Istanbul 1 July, [1954}
Dearest Jeanie,
... I am now here for the week-end, and to-morrow hope to go to Troy, if I can reach it. I don’t feel very energetic, but it would be a shame to be so near and not see it, when I shall never be here again. Istanbul is hot, but not so intensely hot as the south. At Smyrna I had a room you wouldn’t put a goat in—very small, looking on a well, with a window of another bedroom in each of the four walls, and practically no air. I didn’t feel ver
y well, actually. But I got to Ephesus yesterday by train—only 50 miles but three hours each way. A little village, and the ruins of Ephesus 2 kilometres away—marble courts & forum & theatre & gymnasium & columns—it must have been a grand city when the locals shouted ‘Great is Diana of the Ephesians’ for hours in the theatre when St Paul was there. The great temple of Artemis (one of the 7 wonders of the world) which was destroyed and lost for centuries and only found again in 1869 (after our grandfather34 was there) was excavated and neatly arranged by British archaeologists last century; but the wretched Turks of course have let it go under a marsh again, and there are now only a few columns showing above a pool of water, and canes growing round them. They have no idea what Ephesus was, or how great the temple. There is the ruined acropolis, with Byzantine and Turkish Castle, and the columns of Justinian’s great Basilica of S. John on the hill by it. It was all very desolate and moving, and just what I had read of.
I’m sorry, it was my fault not enclosing the letters on Pacifism.35 You have got the wrong idea; I never said Pacifism was simple, but couldn’t understand all this about ‘Christian perfectionism’ etc, because it does seem to me a question of human decency, not of perfectionism at all and scarcely even of Christianity—except in so far as Christianity confirms and demands human decency. I think Einstein was wrong in persuading Roosevelt to use atom bombs.36
I hope you took notes of the Billy Graham discussion; I should like to know what lines they took.37 They are very different men: MacLeod is better; also, being a Presbyterian would, I imagine, have more sympathy with B.G. than Muggeridge, who is either R.C., Anglican, or (more likely) nothing.

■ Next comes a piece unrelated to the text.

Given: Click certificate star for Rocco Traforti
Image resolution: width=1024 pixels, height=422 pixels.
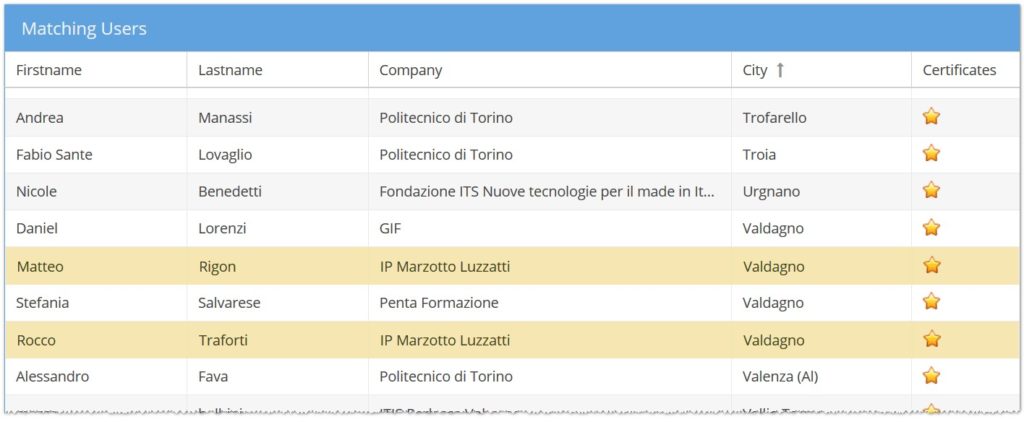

What extraordinary letters people write to people they don’t know! I have got a most impertinent one from a man who is furious because I said on the [B.B.C.] ‘Critics’ that I saw no reason why children shouldn’t see the X film we were discussing. Apparently I said that I had been allowed to read what books I liked as a child, and they had done me no harm. He said on the contrary, I flattered myself, they had obviously done me great harm, if I was willing that innocent children should see X films. I wonder in what mood people write these impertinent letters—I suppose indignation. But it is difficult to imagine such rude impulses being yielded to. I suppose Aunt Mary might. But she wouldn’t write so vulgarly, being educated. I don’t like getting rude letters; it is like having mud thrown at you. I never answer them, of course.